**WORK TASK:** The lines from the one holding "Click the 'Status code 401' line" through the end of the records below are to be written out exactly, and nothing else; pictures are to be left out.
....
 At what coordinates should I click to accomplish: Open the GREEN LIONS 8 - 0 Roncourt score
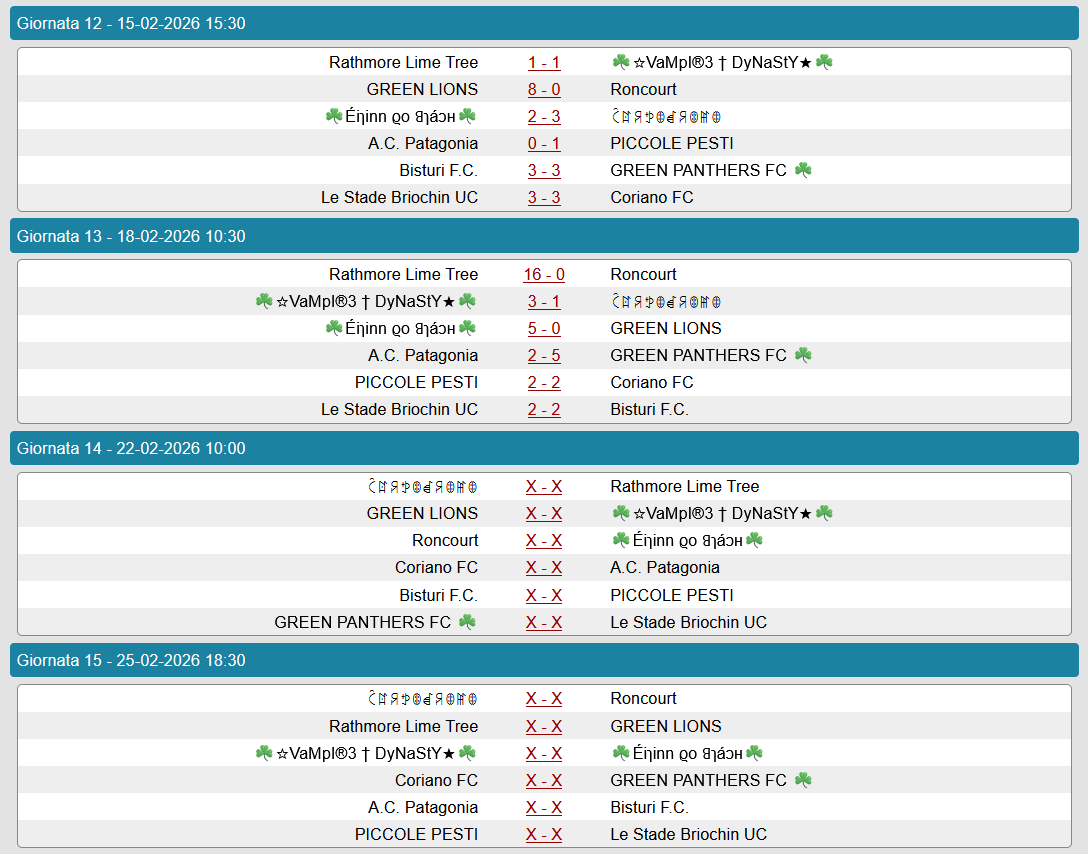pyautogui.click(x=544, y=89)
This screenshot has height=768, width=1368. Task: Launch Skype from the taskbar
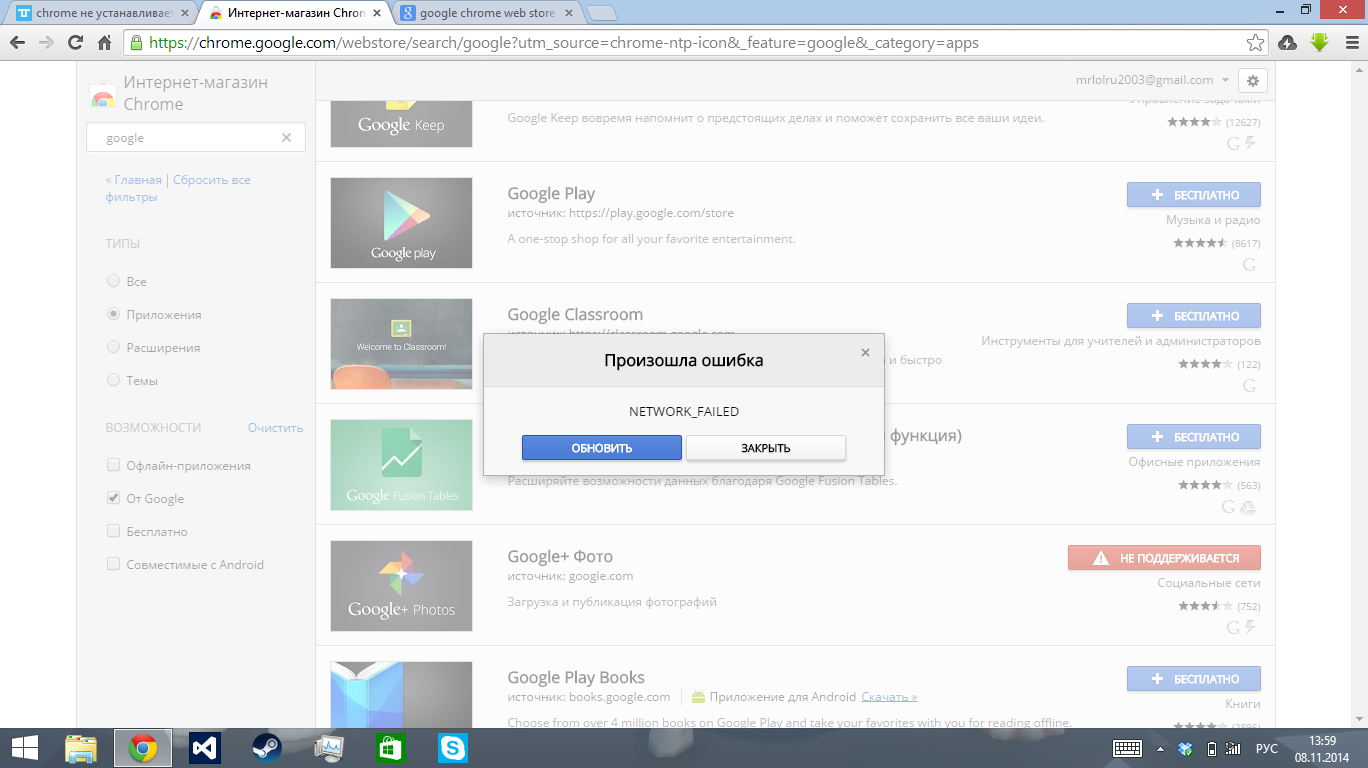point(452,748)
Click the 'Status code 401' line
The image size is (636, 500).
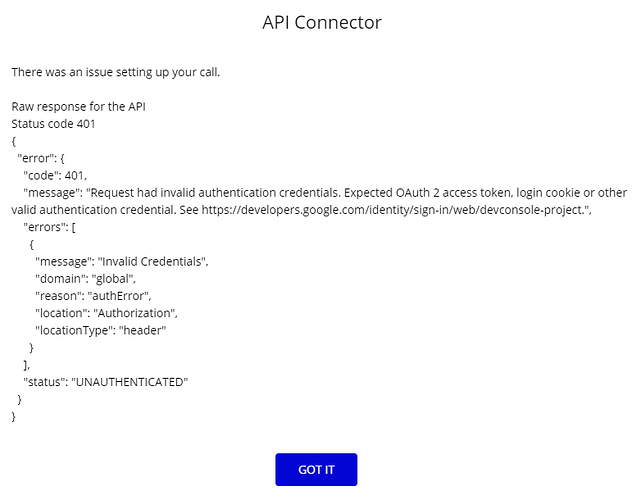tap(53, 124)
....
**PROBLEM SOLUTION:**
Click the 'Status code 401' line
The image size is (636, 500).
tap(53, 124)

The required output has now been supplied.